Materials We Provide
|Option 1: IMDB Starter Code||Project Prompts and Description||Here|
|Option 1: IMDB Dataset||IMDB Dataset||Here|
|Option 1: IMDB Solution Code||Sample solutions for project questions (Instructors Only)||Here|
|Option 2: Chipotle Starter Code||Project Prompts and Description||Here|
|Option 2: Chipotle Dataset||Dataset File||Here|
|Option 2: Chipotle Solution Code||Sample solutions for project questions (Instructors Only)||Here|
Note: Instructors should withold providing project solutions until students have submitted their drafts.
For this project, you will be conducting basic exploratory data analysis, practicing your data analysis skills while becoming comfortable with Python (Pandas not required).
For this project, we have provided two options. Students should choose one of the following options, then complete all of the required sections for the option they've chosen:
Option 1: Best for New Programmers
Using your new python skills, complete a series of guided prompts exploring the top-rated movies on IMDB. IMDB stands for "the Internet Movie Database," an online collection of film information and reviews.
In these exercises, students will be looking to answer such questions as:
- What is the average rating per genre?
- How many different actors are in a movie?
The IMDB dataset provided is created from data scraped from the [Internet Movie Database website](https://www.imdb.com. The dataset describes top ranking movies, including: title, data, duration, content rating, headlining actors, and ranking.
Option 2: Best for Intermediate Programmers
Using python, conduct some exploratory data analysis on Chipotle's order data. You will be looking to answer such questions as:
- How many orders are being made?
- What is the average price per order?
- How many different ingredients?
The Chipotle data set is taken from "The Upshot" column in The New York Times. It was chosen because the data is from a familiar source representing real world consumer transaction data - plus their guacamole is delicious.
This dataset was analyzed in-depth by data scientists from the New York Times. We have modified our questions based on their analysis, but we encourage students not to review their analysis until after they have made their own attempt.
In a Jupyter Notebook, create working solutions for all of the required questions for the Option you've chosen. Your notebook should include:
Text for each question, copy and pasted from the starter-code provided.
A working solution to each problem.
- Do not include test, practice, or broken code (unless you were unable to create a working solution).
Comments for all of your code.
- In your comments, describe any assumptions you made in order to solve these problems.

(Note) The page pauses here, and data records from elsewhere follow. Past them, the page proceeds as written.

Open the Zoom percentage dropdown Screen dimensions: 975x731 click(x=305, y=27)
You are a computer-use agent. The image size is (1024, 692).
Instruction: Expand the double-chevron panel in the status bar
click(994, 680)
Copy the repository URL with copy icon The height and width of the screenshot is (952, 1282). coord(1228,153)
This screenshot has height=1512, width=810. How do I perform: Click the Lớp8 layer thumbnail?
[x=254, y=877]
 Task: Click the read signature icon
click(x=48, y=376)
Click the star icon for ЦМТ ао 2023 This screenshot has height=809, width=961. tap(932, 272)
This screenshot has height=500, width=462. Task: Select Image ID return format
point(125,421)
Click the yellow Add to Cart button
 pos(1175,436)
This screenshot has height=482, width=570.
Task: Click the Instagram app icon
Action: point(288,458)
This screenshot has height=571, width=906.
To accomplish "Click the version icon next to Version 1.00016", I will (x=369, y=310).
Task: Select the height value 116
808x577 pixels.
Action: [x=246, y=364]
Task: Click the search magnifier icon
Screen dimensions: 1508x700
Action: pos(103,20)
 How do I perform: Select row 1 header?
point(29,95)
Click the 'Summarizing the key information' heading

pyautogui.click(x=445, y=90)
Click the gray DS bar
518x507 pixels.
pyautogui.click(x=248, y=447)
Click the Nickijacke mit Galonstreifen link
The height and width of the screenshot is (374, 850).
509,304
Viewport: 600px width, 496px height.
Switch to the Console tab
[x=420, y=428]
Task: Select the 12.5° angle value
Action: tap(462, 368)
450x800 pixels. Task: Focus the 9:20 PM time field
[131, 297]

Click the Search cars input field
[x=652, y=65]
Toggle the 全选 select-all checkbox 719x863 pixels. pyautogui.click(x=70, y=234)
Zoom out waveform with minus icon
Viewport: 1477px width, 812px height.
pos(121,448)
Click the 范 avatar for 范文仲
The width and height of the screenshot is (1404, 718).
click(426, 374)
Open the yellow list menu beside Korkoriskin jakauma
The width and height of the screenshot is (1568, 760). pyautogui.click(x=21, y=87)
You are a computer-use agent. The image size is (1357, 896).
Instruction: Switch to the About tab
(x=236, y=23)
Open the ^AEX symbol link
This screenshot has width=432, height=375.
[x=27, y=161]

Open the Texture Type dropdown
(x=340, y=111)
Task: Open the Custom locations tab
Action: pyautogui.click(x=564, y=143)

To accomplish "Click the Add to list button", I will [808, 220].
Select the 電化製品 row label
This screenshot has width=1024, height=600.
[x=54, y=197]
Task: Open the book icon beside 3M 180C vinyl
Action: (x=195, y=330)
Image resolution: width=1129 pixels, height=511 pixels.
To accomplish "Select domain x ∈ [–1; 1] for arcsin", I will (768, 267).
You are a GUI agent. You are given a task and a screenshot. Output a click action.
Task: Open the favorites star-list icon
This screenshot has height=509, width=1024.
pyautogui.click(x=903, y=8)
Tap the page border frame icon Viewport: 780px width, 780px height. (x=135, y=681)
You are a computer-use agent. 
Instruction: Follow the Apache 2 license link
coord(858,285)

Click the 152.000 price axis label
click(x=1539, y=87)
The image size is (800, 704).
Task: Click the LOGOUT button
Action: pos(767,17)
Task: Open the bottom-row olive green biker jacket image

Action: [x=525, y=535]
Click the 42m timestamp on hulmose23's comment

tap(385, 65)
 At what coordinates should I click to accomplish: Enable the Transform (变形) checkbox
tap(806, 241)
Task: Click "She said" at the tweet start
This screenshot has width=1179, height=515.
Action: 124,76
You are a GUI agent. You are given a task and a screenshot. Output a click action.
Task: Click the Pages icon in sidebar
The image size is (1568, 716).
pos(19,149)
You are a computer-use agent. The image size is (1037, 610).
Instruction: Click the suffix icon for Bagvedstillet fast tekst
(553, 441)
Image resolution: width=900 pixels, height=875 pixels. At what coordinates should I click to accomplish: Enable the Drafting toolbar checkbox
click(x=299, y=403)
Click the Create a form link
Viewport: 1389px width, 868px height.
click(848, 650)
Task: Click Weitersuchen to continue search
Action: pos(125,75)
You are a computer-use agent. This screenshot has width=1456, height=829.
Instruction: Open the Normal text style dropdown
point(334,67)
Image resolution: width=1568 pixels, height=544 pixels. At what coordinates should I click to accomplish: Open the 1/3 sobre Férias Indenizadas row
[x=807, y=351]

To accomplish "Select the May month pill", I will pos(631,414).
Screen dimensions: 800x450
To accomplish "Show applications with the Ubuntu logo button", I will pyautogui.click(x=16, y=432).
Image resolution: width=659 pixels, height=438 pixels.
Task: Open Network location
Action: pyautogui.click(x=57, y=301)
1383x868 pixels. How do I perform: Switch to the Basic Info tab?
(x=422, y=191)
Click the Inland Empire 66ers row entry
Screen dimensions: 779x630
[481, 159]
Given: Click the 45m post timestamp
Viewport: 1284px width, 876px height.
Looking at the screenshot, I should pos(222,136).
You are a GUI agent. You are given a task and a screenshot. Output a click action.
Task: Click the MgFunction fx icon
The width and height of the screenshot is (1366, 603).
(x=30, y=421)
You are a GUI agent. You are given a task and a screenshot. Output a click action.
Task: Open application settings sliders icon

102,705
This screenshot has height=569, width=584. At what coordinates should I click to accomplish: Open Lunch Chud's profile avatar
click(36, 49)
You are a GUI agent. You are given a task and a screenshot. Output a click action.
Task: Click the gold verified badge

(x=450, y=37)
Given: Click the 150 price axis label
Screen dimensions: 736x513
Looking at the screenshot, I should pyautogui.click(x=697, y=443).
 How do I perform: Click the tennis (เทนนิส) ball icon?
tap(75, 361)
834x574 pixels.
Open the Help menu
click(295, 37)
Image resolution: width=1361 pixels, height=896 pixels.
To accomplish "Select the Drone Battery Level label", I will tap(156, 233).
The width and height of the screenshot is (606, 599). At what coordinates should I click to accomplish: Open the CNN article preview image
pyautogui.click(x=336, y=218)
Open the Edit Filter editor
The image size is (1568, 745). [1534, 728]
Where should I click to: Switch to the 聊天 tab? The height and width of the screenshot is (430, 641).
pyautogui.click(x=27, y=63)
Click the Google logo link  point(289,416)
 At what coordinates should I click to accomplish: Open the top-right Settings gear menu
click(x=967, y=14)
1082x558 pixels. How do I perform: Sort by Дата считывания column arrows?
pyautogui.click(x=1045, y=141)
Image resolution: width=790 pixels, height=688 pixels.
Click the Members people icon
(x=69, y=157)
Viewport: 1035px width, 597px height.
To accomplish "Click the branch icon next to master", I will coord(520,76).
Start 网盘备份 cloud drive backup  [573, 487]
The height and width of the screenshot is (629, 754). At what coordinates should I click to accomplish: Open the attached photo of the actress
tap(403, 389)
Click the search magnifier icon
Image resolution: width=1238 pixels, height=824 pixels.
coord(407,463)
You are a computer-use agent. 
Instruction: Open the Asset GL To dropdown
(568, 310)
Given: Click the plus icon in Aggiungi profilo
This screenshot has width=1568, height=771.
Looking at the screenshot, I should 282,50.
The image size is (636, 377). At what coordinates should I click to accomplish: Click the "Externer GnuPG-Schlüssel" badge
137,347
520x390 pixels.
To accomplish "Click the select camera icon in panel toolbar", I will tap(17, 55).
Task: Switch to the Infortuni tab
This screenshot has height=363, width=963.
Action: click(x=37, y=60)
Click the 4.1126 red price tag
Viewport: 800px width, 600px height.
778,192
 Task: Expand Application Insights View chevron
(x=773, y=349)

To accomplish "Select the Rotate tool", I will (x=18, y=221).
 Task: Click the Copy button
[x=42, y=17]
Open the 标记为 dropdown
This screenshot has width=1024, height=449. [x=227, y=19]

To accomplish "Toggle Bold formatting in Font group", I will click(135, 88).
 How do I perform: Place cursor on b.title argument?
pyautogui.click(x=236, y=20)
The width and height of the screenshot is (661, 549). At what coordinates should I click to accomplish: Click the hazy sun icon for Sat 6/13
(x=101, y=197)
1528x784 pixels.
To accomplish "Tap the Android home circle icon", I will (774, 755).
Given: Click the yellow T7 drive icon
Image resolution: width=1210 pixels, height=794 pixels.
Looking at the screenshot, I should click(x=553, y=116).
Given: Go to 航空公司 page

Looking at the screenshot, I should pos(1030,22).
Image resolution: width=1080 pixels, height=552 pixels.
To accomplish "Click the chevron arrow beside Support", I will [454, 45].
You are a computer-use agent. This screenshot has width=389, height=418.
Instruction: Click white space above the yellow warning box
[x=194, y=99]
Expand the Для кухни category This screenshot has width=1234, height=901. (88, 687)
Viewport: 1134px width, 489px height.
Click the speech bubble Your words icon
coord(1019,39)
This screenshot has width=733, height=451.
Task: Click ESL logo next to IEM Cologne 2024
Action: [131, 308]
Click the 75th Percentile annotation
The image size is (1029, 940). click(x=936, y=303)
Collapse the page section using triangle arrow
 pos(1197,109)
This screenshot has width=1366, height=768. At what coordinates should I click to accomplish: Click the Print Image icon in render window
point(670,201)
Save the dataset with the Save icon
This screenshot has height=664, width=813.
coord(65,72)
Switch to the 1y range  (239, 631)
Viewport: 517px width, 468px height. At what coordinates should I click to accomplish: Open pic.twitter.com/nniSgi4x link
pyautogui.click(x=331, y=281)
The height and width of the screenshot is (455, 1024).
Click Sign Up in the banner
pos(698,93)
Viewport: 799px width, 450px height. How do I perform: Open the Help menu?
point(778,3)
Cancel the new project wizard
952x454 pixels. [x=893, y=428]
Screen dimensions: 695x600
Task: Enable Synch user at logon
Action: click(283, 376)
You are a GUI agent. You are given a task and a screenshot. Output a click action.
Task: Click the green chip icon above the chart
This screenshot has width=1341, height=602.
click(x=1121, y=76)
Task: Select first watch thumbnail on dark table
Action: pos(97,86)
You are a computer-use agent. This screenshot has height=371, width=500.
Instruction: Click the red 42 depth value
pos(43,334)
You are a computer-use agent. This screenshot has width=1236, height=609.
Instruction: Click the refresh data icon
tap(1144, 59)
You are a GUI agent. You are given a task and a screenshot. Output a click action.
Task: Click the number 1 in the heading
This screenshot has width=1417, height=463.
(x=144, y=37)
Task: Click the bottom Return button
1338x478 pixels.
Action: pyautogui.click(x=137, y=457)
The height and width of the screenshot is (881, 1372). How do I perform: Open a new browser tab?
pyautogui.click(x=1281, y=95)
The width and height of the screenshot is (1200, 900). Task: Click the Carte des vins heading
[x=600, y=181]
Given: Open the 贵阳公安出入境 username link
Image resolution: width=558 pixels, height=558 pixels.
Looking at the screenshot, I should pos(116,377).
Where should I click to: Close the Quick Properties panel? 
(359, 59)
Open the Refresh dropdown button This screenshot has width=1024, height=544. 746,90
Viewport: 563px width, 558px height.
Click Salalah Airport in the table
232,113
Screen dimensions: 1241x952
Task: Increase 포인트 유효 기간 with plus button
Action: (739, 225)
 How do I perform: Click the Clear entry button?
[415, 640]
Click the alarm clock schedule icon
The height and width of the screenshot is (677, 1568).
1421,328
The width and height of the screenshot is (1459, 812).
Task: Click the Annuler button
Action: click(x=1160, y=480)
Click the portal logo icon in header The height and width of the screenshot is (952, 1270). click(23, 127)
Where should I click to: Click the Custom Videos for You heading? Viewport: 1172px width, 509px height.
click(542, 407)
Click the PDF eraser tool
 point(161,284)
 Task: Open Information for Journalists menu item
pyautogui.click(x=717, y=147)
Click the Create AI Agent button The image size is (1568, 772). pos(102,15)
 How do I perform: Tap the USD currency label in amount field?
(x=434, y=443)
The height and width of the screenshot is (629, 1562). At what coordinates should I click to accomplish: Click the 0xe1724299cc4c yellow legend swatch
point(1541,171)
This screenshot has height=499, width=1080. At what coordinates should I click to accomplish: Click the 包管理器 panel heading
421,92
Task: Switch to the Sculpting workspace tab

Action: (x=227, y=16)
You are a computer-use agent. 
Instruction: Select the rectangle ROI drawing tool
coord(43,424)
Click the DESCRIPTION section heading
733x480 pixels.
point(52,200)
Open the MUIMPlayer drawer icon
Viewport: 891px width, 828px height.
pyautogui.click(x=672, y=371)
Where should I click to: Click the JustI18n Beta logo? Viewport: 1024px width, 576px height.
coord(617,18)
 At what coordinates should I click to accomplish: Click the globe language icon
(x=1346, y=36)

Optional: After completing the required portions, try your hand at the other option or complete the bonus sections for an additional challenge!
For all projects, requirements will be evaluated on a simple point scale of 0, 1, or 2. Additionally, instructors will provide you with feedback on required portions of your project.
|1||Does not meet expectations.|
|2||Meets expectations, good job!|
|3||Surpasses our wildest expectations!|
Note: Scores of
2mean that a requirement has been completely fulfilled, while
3is typically reserved for bonus objectives.
Your instructor will explain how to submit your assignment. Typically, this is done either by:
- Creating a repository in your github profile, hosting your materials, and sharing a link with your instructor. [or]
- Forking the project repository, adding your solutions, and submitting a pull request back to the relevant repo.